Android: Canvas vs OpenGL
OpenGL would be able to handle the rotations and scaling easily.
Honestly, you would probably need to learn a lot of OpenGL to do this, specifically related to the topics of:
- Geometry
- Lighting (or just disabling it)
- Picking (selecting geometry to draw on it)
- Pixel Maps
- Texture Mapping
- Mipmapping
Also, learning OpenGL for this might be overkill, and you would have to be pretty good at it to make it efficient.

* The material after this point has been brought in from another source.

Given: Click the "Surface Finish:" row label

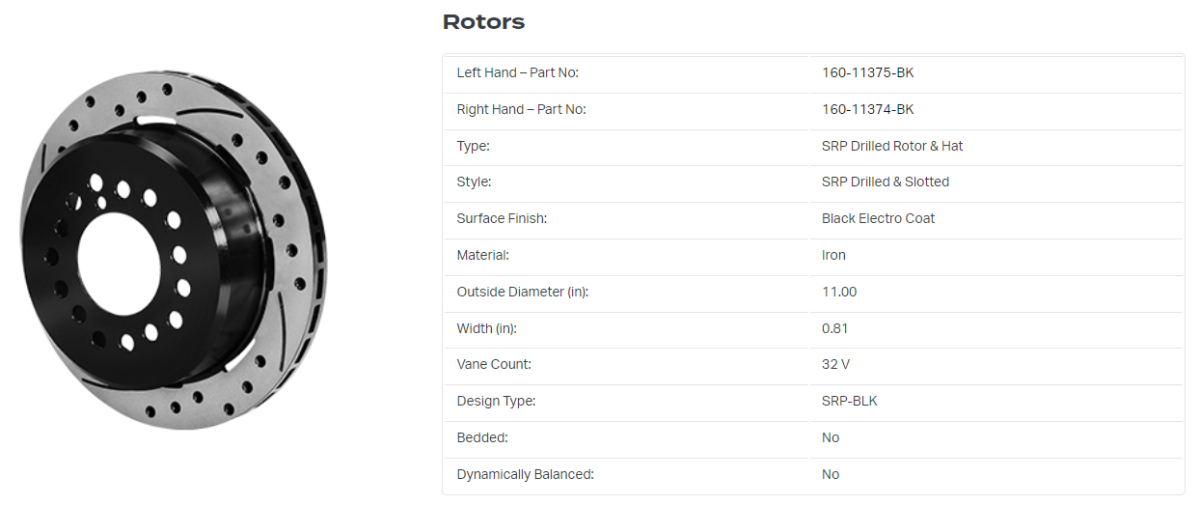Looking at the screenshot, I should click(x=501, y=218).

Instead, I would recommend using the graphic components of a game library built on top of openGL, such as:
- Cocos2d
- libgdx
- any of the engines listed here
Well, this question was asked 6 years ago. Maybe Android 4.0 has not come up? Actually, after Android 4.0 the Canvas at android.view.View is a hardware accelerated canvas, which means it is implementd by OpenGL, so you do not need to use another way for performance.
You can see the https://github.com/ChillingVan/android-openGL-canvas/blob/master/canvasglsample/src/main/java/com/chillingvan/canvasglsample/comparePerformance/ComparePerformanceActivity.java to compare the performance of normal canvas in view with GLSurfaceView.

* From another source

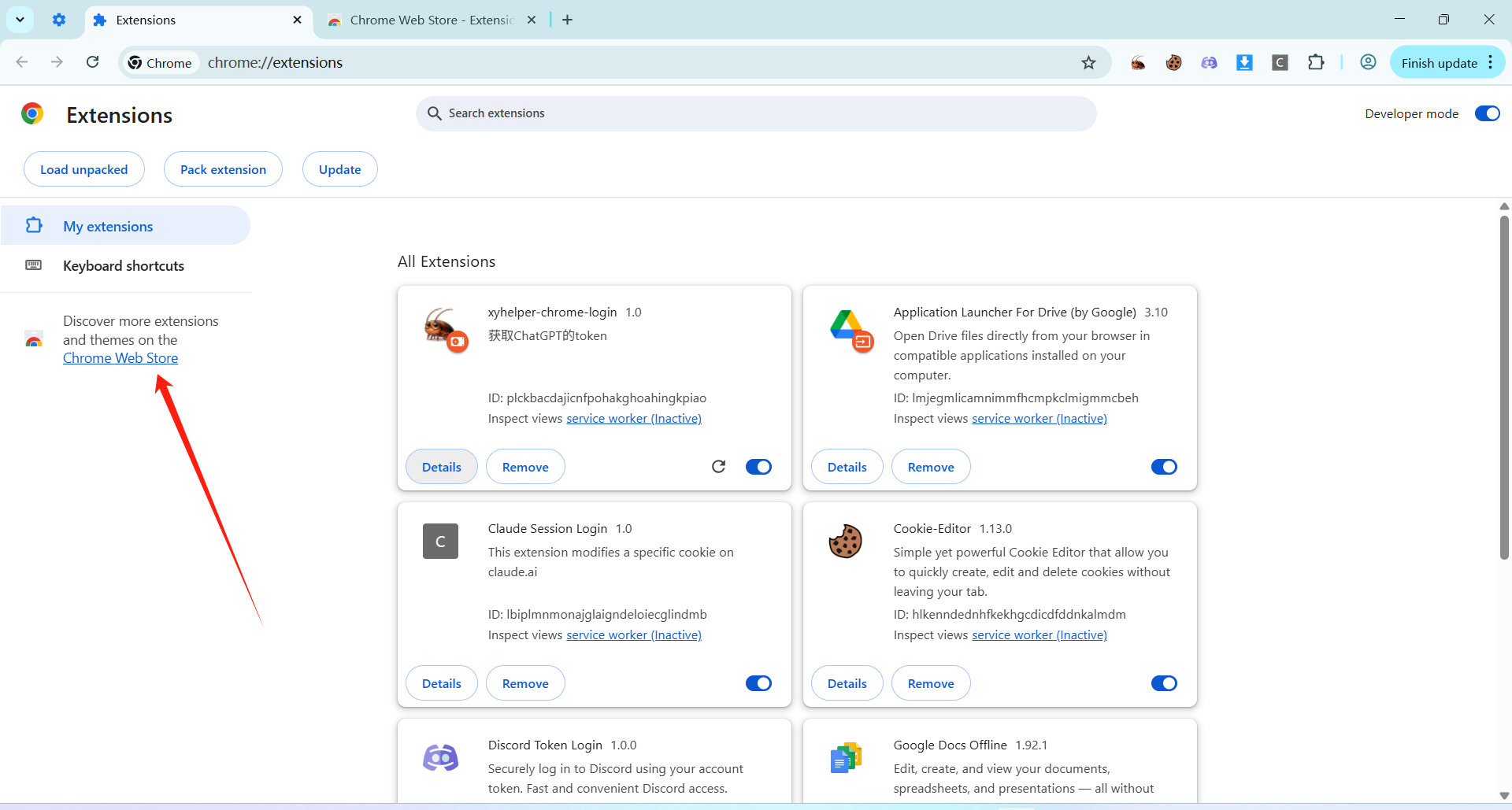Disable the Cookie-Editor extension toggle
This screenshot has height=810, width=1512.
click(1164, 683)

You are right that SurfaceView uses Canvas underneath the hood. The main difference is that SurfaceView uses another thread to do the actual drawing, which generally improves performance. It sounds like it would not help you a great deal, though.
You are correct that OpenGL can do rotations very quickly, so if you need more performance that is the way to go. You should probably use GLSurfaceView. The main drawback with using OpenGL is that it is a real pain to do text. Basically you have to (okay, don't have to, but seems to be the best option) render bitmaps of text.